*** Exercise text

Sperlinga is THE most unique place I have visited in Sicily. Believe it or not, some Sicilians are still living there in caves! And at least one is for sale, so YOU, TOO, could buy yourself a cave to live in! Some are fancier than others, with chimneys, electricity, screen doors, water reservoirs, and flower boxes, but they truly are just caves hewn into the incredible sandstone cliff that begins on the main street of Sperlinga and ends with a Norman castle over 1500 feet up that was built about the year 1000. In between the two is a picturesque little Sicilian town with its standard churches, bars, clotheslines on balconies, and tiny ancient men sitting like rows of ducks on park benches.

The castle, which is cited as one of the Top Ten in Sicily, is impressive enough, not only for its height and sheer cliff front, but for its labyrinth interior that was exacavated into the rock below--everything from stables to a chapel to grain storage to the "Door of Death," a trick hole in the top floor through which an unsuspecting victim, maybe an early version of telemarketer, would fall through to certain death . . .

******

__Problem requirements__:
Resume the Sperlinga travel piece above, starting right after its final sentence.

*** Record set

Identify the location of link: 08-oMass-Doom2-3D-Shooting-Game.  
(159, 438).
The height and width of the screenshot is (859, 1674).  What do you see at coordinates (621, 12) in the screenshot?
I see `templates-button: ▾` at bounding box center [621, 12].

******
*** Record set

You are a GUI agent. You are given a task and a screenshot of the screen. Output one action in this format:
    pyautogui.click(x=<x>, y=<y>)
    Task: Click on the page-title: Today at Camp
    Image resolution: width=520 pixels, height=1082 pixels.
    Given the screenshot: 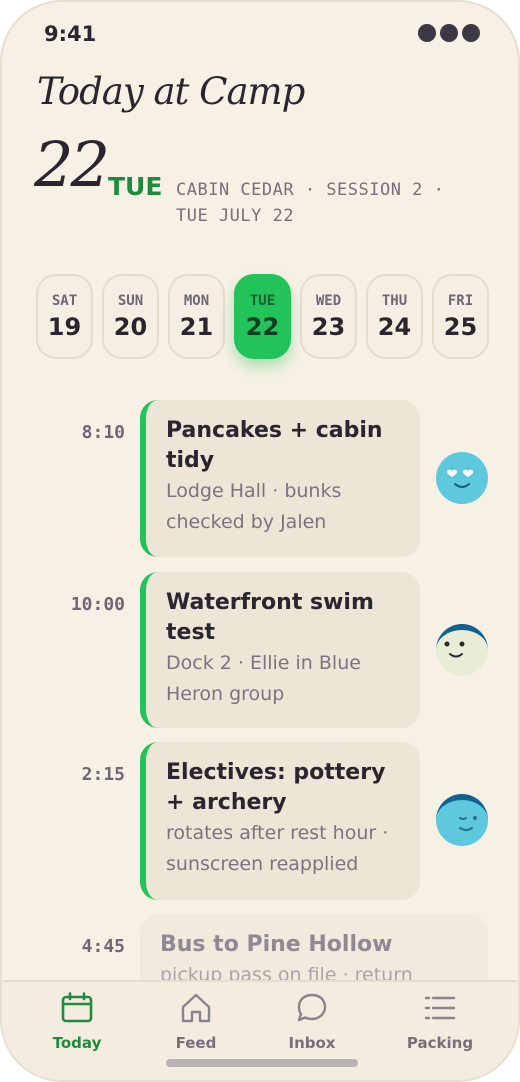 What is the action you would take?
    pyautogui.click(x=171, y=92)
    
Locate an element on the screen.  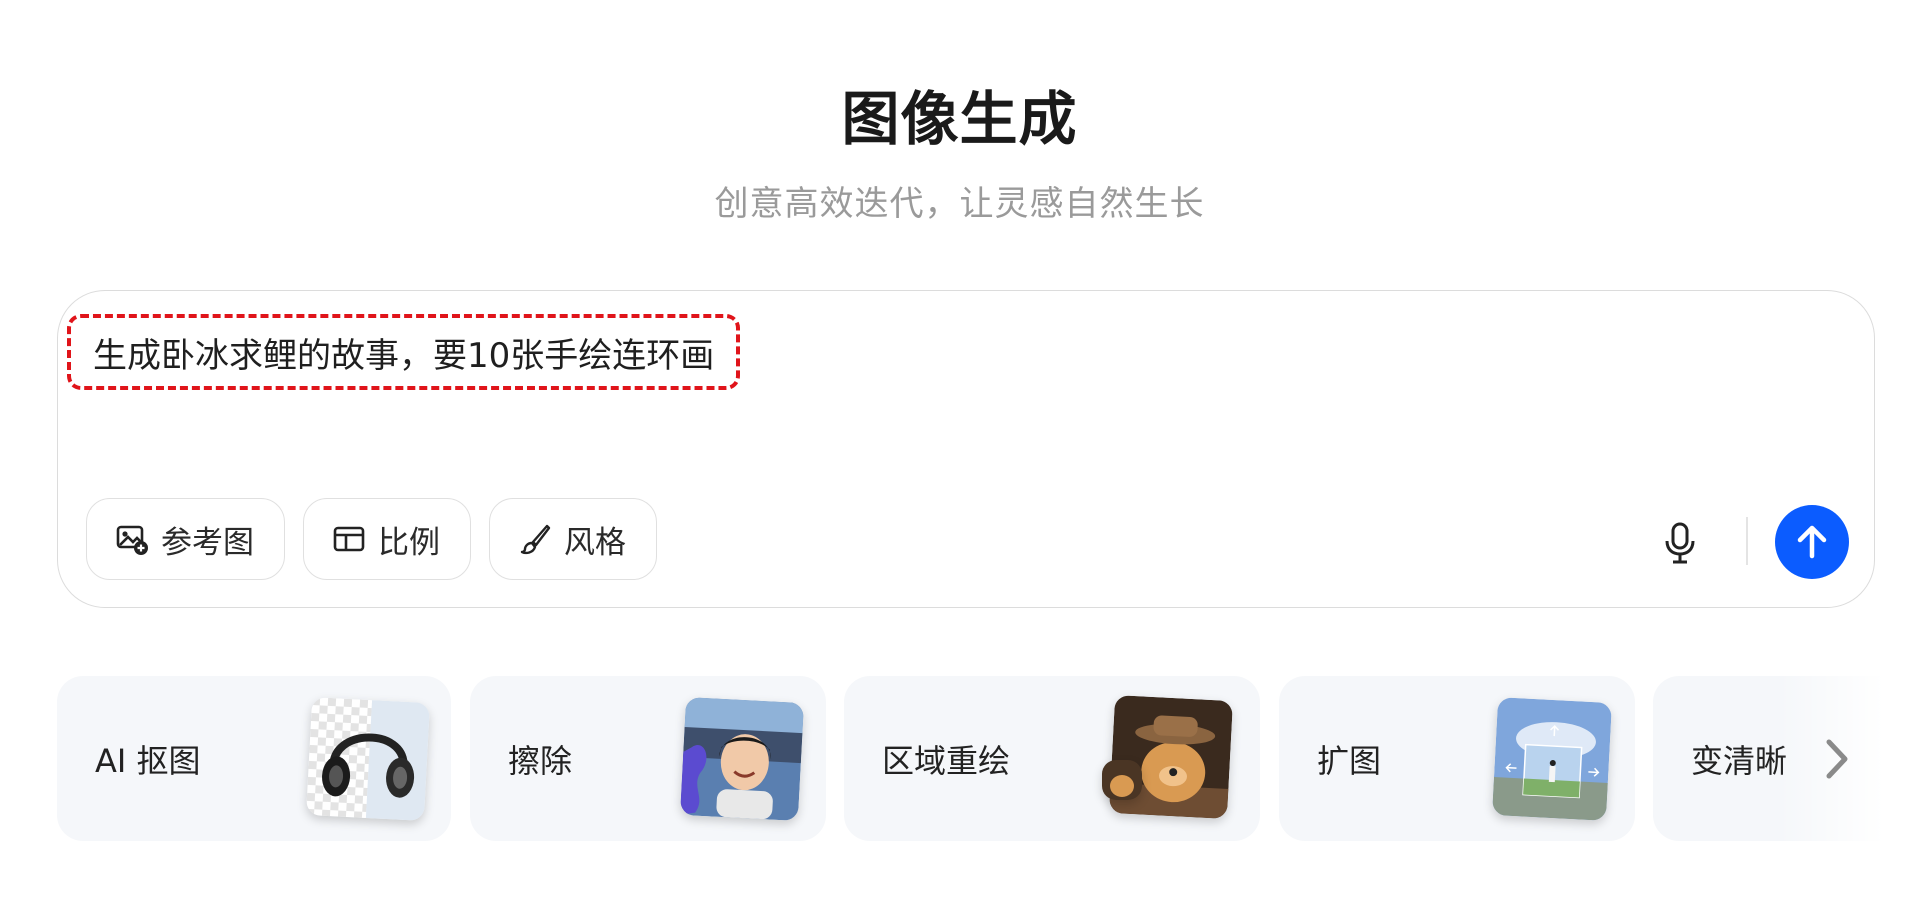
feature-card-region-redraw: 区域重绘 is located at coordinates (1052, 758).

******
*** Record set

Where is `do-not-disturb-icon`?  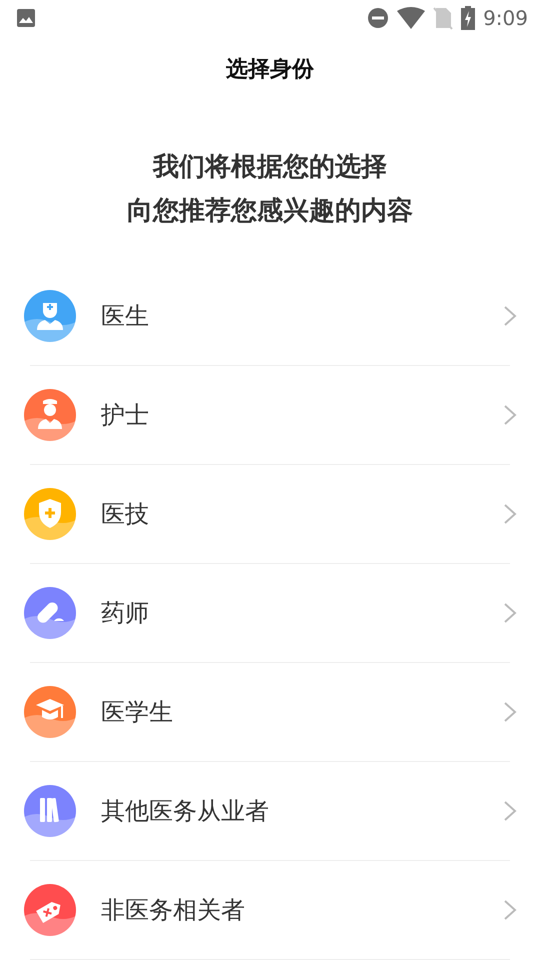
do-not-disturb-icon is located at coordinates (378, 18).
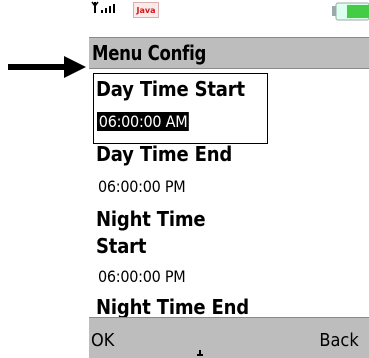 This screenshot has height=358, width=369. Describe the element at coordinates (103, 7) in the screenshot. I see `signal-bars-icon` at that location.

******

__Expected answer__:
As interesting as all of that was and the spectacular sweeping views from the parapets, it was the CAVES that fascinated me. I have never seen so many, much less real "livable" caves! Some make a municipal museum of sorts, with traditional furnishings in them. Others are used for storage. One had doves in it! Most fascinating, though, was the fact that many are still privately owned and inhabited! Electricity has been provided to all of them (but no water or plumbing), so WHO would live in a cave? Really old Sicilians? Leftover hippies? Troglodytes? The museum rooms that we could visit were pretty basic--sandstone floor, walls, and ceiling.

And another fascinating thing . . . they had furniture made out of fennel! What looked and felt like bamboo is really fennel, a celery-like plant that grows wild (and LARGE) in Sicily. Apparently they dry the giant mutant stalks and use them just like bamboo to fashion stools, chairs, and tables. I sat on one and it was quite sturdy.

A famous book about Sicily The Stone Boudoir has a section about these caves. The author was invited to stay in one, and she describes the experience. Click on the title for a live link to this page.

Back to the original inhabitants, the trogolodytes . . . who were they? The definition of troglodyte is simply "someone who dwells in a cave." Not much is known about them, although most historians think they were members of the ancient Sican tribe, or Sicani, who lived in these caves in Sperlinga a really, really long time ago, like 1000 BC!

I think someone should capitalize on all of this and make a hotel out of the caves . . . The Trog Inn, complete with fennel furniture . . . . doesn't it sound great? Who wouldn't want to pay big bucks to stay there? It would easily rival the so-called Ice Hotel in the Arctic Circle . . . .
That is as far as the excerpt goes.